▶ **DOCUMENT SEGMENT**:
============
Excluding four newly surveyed industries, 13 manufacturing industries saw an increase in NBCI compared to last year, 8 remained unchanged, and 11 declined. The industry with the largest improvement in brand competitiveness was washing machines (4.0%). Brand competitiveness also rose for air purifiers, compact, mid-size, near-large, and large automobiles, refrigerators and kimchi refrigerators, cigarettes, outdoor gear, clothes dryers, smartphones, and TVs. Meanwhile, bottled water, soju, dishwashers, apartments, tires, tablets, cosmetics, and SUV automobiles remained stagnant. Laptops, cordless vacuum cleaners, total home interior, water purifiers, gas boilers, ramen, dehumidifiers, and compact cars were among the industries that declined.
Among the 116 individual manufacturing brands, G90 and Chamisul received the highest evaluation with 82 points. LG Tromm (washing machines), Samsung Galaxy, and Jeju Samdasoo followed closely with 81 points.
A key feature of this survey's results is the overall stability in manufacturing industries, with no significant rises or falls. Among the main evaluation factors?brand awareness, image, and relationships?only relationships improved. Although awareness and image showed slight declines compared to last year, the relatively large increase in relationship scores drove the slight rise in manufacturing NBCI.
============
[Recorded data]

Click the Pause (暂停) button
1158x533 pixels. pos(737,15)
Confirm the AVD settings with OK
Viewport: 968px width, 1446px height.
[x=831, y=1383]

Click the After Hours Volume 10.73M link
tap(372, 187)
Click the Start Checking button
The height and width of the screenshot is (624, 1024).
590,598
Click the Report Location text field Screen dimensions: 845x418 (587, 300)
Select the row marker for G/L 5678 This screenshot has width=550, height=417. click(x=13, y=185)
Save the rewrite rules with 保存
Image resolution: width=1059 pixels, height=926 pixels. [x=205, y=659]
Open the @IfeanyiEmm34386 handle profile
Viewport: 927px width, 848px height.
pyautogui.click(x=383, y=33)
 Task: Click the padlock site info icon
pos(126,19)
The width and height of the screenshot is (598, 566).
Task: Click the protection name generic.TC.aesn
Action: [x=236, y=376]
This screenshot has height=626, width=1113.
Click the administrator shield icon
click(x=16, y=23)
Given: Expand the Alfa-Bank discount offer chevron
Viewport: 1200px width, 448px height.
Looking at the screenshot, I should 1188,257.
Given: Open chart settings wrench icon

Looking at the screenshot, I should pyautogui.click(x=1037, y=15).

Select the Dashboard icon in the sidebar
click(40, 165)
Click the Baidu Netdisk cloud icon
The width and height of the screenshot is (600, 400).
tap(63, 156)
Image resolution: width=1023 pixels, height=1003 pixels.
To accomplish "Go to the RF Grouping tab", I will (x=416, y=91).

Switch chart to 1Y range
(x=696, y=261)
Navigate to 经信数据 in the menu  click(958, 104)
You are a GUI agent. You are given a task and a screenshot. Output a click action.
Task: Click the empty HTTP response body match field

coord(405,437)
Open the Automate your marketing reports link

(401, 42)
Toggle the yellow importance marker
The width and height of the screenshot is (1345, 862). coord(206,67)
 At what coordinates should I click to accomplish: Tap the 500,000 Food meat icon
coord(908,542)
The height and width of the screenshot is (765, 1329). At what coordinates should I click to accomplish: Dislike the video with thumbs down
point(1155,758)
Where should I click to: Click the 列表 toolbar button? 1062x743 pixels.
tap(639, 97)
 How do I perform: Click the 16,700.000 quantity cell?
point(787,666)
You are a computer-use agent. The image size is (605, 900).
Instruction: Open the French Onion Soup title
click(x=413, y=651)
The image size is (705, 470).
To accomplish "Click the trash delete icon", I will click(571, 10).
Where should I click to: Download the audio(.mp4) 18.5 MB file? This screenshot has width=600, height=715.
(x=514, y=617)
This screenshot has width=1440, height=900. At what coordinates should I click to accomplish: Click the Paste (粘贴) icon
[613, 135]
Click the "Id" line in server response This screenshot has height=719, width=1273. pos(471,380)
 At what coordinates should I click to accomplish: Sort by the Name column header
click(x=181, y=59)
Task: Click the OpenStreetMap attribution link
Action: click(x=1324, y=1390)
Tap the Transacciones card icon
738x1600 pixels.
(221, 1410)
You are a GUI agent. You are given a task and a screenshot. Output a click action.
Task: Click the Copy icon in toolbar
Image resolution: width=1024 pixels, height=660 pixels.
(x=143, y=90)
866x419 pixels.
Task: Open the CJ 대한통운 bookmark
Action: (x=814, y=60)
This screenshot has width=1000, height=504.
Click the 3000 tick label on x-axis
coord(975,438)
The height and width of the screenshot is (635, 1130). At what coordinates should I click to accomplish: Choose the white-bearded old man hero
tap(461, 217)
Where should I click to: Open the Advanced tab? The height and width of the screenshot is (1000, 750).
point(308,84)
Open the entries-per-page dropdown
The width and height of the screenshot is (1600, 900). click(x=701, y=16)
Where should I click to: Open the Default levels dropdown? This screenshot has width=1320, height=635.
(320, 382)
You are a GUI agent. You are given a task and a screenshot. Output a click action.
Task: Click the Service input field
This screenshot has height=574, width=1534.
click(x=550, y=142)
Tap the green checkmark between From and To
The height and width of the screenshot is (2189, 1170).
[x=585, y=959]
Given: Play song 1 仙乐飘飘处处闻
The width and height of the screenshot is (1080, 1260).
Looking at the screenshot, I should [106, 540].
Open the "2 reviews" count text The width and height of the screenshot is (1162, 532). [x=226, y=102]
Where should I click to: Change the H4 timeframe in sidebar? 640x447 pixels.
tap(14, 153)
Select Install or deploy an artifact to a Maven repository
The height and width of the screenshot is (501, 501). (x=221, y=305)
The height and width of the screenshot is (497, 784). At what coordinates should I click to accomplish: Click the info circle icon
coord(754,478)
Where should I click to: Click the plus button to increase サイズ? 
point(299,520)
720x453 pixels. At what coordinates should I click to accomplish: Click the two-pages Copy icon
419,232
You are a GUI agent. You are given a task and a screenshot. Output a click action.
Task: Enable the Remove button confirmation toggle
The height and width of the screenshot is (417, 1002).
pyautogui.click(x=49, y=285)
============
▶ **PROMPT**: According to the brand competitiveness text, which industry showed the largest improvement in brand competitiveness? These records were drawn from a separate source unrelated to the text.

▶ **RESULT BELOW**: Washing machines, with an improvement of 4.0%.